Question #2: “How do we improve our response when potential customers are searching for us?”

When a customer is searching for your product or service, you want it to be easy for them to get the results they are looking for. Your business should quickly identify itself as an industry leader or an expert within your specific field. Doing so increases your credibility and helps the information search process by keeping your business in front of the customer and ahead of your competition.

Question #3 “What’s my competition doing, and how can I do it better?”

Standing out as an expert is great, but doesn’t always seal the deal of the purchase in your favor. Customers today want to make sure they have done enough research before making a final decision, so they are doing even more research. Even if a customer is 99% sure they are going to do business with you, they may still want to compare their options just to reinforce that they are making the right choice.

The best way to handle this is to help them through the process. Be up front and honest about your services against your competitors. Offer cost comparisons or blog posts highlighting the differences between your products. Doing so helps save the customer time since they are not forced to dig up the information somewhere else (or with someone else) and could potentially sway them in another purchasing direction. Additionally, providing this information helps establish a trusted business relationship that can be built upon for future purchases.

Question #4: “Why do our customers buy from us time and time again?”

Honestly ask yourself: what is it that makes your current repeat customers love you? Do you consistently hear from them that it is your great line of products? Special discounts? Do you deliver awesome customer service? Do they love your company atmosphere? Identify what it is that makes people love you time and time again and capitalize on it! Survey the customers who have bought more than once and use their responses as a tool to educate new and first-time buyers. Craft content that is based on the responses you received and promote it through social media, blog posts and the customer referral area on your website.
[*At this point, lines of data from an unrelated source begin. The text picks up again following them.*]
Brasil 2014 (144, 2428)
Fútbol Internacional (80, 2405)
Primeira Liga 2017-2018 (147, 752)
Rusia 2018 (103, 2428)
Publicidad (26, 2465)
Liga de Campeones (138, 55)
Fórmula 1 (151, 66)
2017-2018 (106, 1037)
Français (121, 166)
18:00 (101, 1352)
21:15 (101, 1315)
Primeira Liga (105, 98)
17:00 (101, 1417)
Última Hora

Question #5 “How do I best target each phase of the buying cycle?”

As we’ve been saying, the content you are sharing depends on your type of business and the product or services you offer, but there are some commonalities of how to best market at each stage: 

  • Awareness: This is primarily done through SEO and Pay Per Click (PPC) advertising as well as through informational blog posts, eBooks, and infographics.
  • Consideration: After a search is conducted, customers should be directed to keyword-heavy landing pages and comparison content to help them move further into your buyer’s cycle.
  • Intent: Your business website will do the work in this stage. Your product descriptions and overall branding should be clear and inviting. This helps to ensure your customers feel comfortable and confident enough to give you their contact information using the website.
  • Purchase: You can use this phase to “seal the deal” with coupon codes or special discounts. Customers should be finding these through automated emails or social media.
  • Repurchase: This is where workflow emails and social media works to harvest your customers to keep them engaged and active with your business. Reach out to these previous customers to let them know you still care about them, even after a sale.  

While it’s common for online business owners to focus on simply closing the sale, it’s important to remember that your customers are scattered across the various stages of the customer buying cycle. By guiding them through the stages using a variety inbound marketing tools, you’ll be able to enjoy a much more dependable and flowing customer pipeline.